#### [Source information]
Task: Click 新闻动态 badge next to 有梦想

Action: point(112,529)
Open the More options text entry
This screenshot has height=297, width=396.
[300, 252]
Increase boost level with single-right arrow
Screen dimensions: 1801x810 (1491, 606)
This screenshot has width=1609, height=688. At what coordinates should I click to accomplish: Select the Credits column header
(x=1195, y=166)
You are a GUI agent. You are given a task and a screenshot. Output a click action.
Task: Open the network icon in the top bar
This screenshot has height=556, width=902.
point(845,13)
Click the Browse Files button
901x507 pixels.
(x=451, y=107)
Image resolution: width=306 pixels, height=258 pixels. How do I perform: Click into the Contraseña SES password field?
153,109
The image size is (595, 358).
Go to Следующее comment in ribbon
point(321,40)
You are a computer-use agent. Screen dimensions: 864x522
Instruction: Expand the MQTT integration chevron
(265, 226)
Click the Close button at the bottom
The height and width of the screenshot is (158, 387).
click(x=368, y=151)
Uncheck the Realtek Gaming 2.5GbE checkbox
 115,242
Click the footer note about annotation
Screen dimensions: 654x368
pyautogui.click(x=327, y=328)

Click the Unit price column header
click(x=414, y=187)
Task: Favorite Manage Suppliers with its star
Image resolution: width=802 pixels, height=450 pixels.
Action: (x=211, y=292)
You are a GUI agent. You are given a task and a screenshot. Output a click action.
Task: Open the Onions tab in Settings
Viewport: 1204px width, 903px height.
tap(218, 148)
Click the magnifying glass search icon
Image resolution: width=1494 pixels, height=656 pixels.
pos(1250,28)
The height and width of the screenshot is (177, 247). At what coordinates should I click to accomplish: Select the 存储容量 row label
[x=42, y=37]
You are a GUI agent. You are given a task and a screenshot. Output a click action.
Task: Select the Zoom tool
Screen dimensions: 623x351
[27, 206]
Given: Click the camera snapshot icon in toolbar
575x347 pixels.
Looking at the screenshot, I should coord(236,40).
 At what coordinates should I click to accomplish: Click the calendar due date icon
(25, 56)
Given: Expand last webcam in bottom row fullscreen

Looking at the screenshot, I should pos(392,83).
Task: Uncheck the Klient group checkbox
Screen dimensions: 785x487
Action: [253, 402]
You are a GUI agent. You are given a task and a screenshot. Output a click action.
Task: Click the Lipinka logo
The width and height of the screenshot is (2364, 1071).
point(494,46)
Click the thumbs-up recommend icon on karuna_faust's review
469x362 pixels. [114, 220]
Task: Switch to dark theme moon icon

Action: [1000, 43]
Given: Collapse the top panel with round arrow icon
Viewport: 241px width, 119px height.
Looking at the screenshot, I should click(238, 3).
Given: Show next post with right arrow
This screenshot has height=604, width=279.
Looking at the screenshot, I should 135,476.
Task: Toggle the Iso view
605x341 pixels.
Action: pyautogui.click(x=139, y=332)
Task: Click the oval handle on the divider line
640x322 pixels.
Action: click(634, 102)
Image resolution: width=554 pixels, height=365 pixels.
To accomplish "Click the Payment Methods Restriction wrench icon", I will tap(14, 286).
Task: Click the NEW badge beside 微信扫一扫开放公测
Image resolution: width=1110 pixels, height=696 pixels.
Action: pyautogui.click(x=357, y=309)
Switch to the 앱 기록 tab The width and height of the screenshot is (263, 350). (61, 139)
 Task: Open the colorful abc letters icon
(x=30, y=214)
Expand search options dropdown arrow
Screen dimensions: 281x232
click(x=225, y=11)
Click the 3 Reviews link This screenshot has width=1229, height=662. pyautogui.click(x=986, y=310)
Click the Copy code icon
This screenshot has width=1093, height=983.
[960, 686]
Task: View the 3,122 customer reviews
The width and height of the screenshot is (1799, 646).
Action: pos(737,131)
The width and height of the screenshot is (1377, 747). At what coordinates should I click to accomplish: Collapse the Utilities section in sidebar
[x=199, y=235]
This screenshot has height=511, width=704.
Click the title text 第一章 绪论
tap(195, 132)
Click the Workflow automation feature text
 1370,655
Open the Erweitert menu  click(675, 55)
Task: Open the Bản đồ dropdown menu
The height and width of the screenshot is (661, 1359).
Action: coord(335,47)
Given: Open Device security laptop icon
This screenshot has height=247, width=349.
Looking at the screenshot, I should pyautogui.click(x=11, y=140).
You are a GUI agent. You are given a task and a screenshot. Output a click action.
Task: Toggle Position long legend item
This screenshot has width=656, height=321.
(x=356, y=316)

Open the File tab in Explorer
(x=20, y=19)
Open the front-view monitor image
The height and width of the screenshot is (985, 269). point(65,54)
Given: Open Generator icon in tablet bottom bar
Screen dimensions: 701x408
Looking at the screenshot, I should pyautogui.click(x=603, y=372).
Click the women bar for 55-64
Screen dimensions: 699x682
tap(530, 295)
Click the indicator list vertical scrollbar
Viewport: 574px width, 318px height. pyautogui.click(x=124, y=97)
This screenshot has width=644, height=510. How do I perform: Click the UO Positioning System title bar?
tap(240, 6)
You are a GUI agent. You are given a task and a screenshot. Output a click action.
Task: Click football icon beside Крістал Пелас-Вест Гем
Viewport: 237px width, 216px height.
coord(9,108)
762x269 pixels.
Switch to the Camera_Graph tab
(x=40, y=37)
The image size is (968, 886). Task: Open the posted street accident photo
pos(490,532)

#### [Task directions]
Lines of the data above that include the string "menu" must each be copied.

#### [Reply to the exercise]
Open the Erweitert menu  click(675, 55)
Task: Open the Bản đồ dropdown menu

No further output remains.